Mistake 7: Intune deployed but devices not actually compliant
Intune was rolled out, devices were enrolled, and compliance policies were created. We then find that the policies are empty, that non-compliance just sends a notification nobody reads, or that Conditional Access does not actually require device compliance to access M365 data. The result is unmanaged personal devices syncing tenant data freely.
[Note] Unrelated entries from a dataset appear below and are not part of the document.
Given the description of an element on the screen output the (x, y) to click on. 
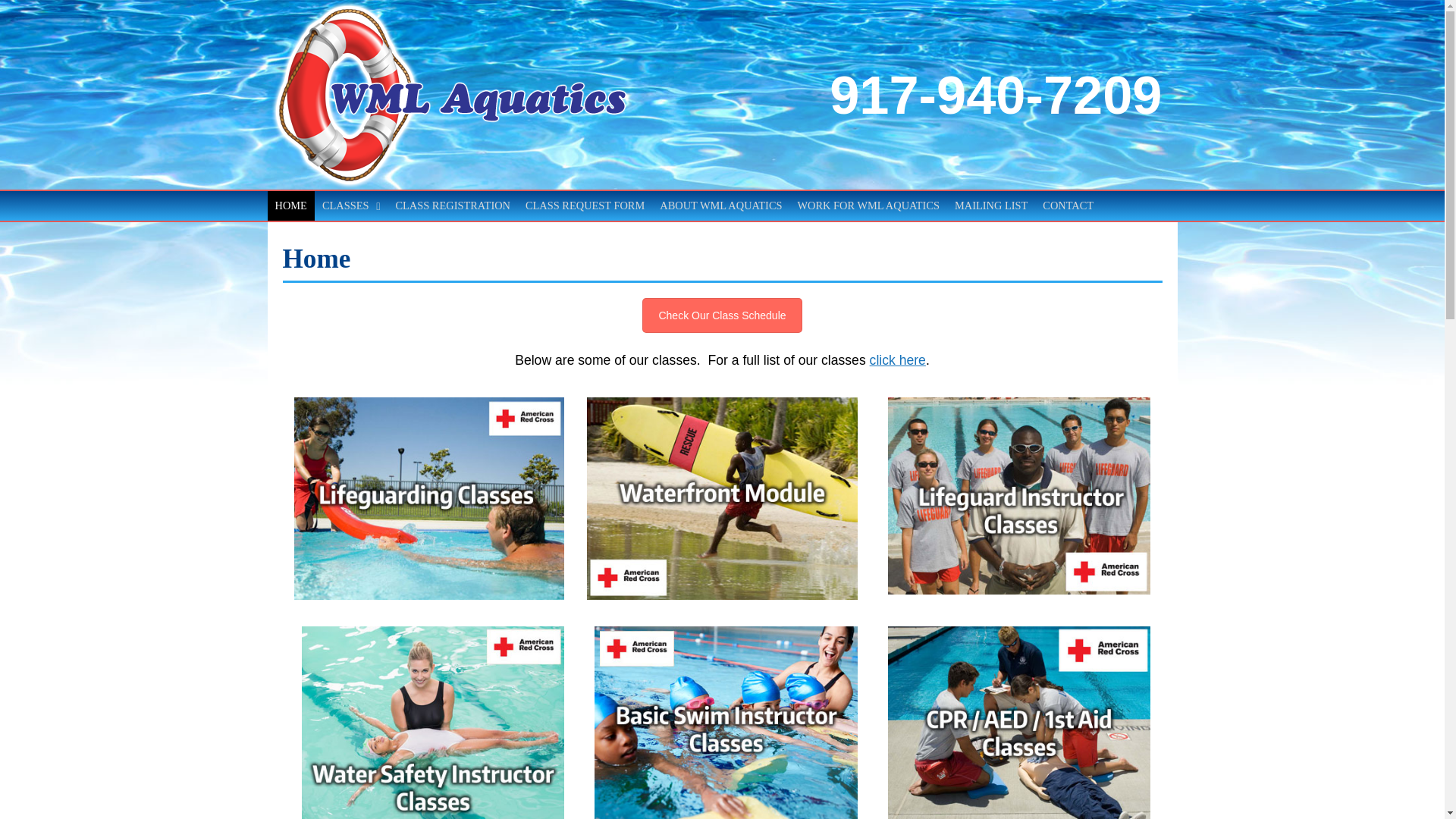
CONTACT (1067, 205)
Check Our Class Schedule (722, 315)
MAILING LIST (991, 205)
click here (897, 359)
WORK FOR WML AQUATICS (868, 205)
HOME (290, 205)
CLASSES (351, 205)
CLASS REGISTRATION (452, 205)
917-940-7209 (995, 95)
ABOUT WML AQUATICS (720, 205)
CLASS REQUEST FORM (585, 205)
Define real compliance criteria - disk encryption, OS version, screen lock, antivirus active - and make device compliance a hard Conditional Access requirement for accessing email and SharePoint. Non-compliant devices should be blocked, not warned.
Bottom line
None of these mistakes require a specialist to fix. They require someone who owns the Microsoft 365 security posture and has time to work through the configuration with intent. In most SMBs that role is unfilled, and the gaps compound year over year. A proper baseline review takes a senior engineer a day or two and closes the majority of them permanently.